Paul Nelson of Rolling Stone called it "the 'Chimes of Freedom' and 'Mr. Tambourine Man' of Bob Dylan's Christian period...it has surety and strength all down the line. Also vulnerability...Dylan's beautifully idiosyncratic harmonica playing has metamorphosed into an archetype that pierces the heart and moistens the eye. And, for once, the lyrics don't let you down. The artist's Christianity is both palpable and comprehensible...For a moment or two, he touches you, and the gates of heaven dissolve into a universality that has nothing to do with most of the LP."
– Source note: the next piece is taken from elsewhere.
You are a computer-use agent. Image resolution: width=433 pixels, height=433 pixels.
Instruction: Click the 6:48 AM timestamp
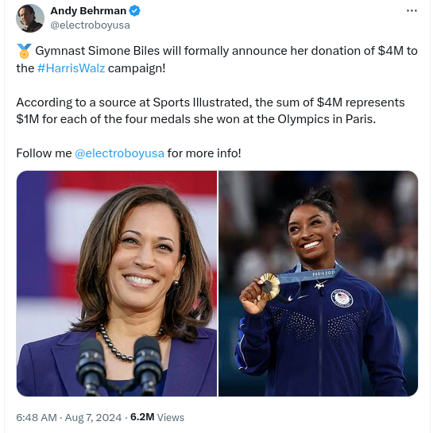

A 2015 Rolling Stone list of the "100 Greatest Bob Dylan Songs" placed it 10th. An article accompanying the list calls it a "spellbinding ballad" that is "equal parts Blakean mysticism and biblical resonance" and quotes U2 singer Bono who compares it to "the great Psalms of David".

Paul Williams in his book Bob Dylan, Performing Artist: The Middle Years, said, "The love in "Every Grain of Sand," though firmly rooted in Dylan's conversion experience and his Bible studies, immediately and obviously reaches beyond its context to communicate a deeply felt devotional spirit based on universal experiences: pain of self-awareness, and sense of wonder or awe at the beauty of the natural world."

Tim Riley described "Every Grain of Sand" as, "a prayer that inhabits the same intuitive zone as 'Blowin' in the Wind' - you'd swear it was a hymn passed down through the ages."

Rock critic Milo Miles wrote, "This is the one Dylan song in ten years...in which he examines a pop-culture paradox (that legendary stars in particular have to believe in ideals greater than themselves) more eloquently than any other performer has."

When Bruce Springsteen inducted Dylan into the Rock 'n' Roll Hall of Fame on January 20, 1988, he also cited "Every Grain Of Sand" as an example of his best work. "Every Grain of Sand" was cited by Elvis Costello on his list of "500 albums essential to a happy life" as possibly Dylan's finest track.

A 2021 Guardian article included it on a list of "80 Bob Dylan songs everyone should know". In 2024 Ultimate Classic Rock critic Michael Gallucci rated it as the 38th greatest soft rock song, saying that it was "Hymn-like in its delivery, with lyrical acuity borrowed from Romantic poets."

==Cover versions==
The Tucson-based band Giant Sand recorded a cover of this song for their album Swerve, which was released in 1990. It was also covered by Emmylou Harris on her album Wrecking Ball, Barb Jungr on her album Every Grain of Sand: Barb Jungr Sings Bob Dylan, Lucy Kaplansky on the 2011 album A Nod to Bob 2 and Steve Inglis on the 2010 album Slackin' On Dylan. Emmylou Harris and Sheryl Crow performed it in 2003 at the funeral of Johnny Cash. The Blind Boys Of Alabama recorded a cover for their 2013 album I'll Find A Way, Lizz Wright also for her 2017 album Grace. The traditional Iranian musician Salah Aghili recorded a version of the song for the 2013 world music compilation From Another World: A Tribute to Bob Dylan. Nana Mouskouri on her album "Song for liberty" released in April 1982. Chrissie Hynde covered it on her 2021 album: Standing in the Doorway: Chrissie Hynde Sings Bob Dylan.

==In popular culture==
The song appeared on the soundtrack for the 1998 film Another Day in Paradise and in the premiere episode of Marvel Studios’ Moon Knight (2022). It is also the source of the title of a fictional movie about a Dylanesque singer within Todd Haynes' 2007 film I'm Not There.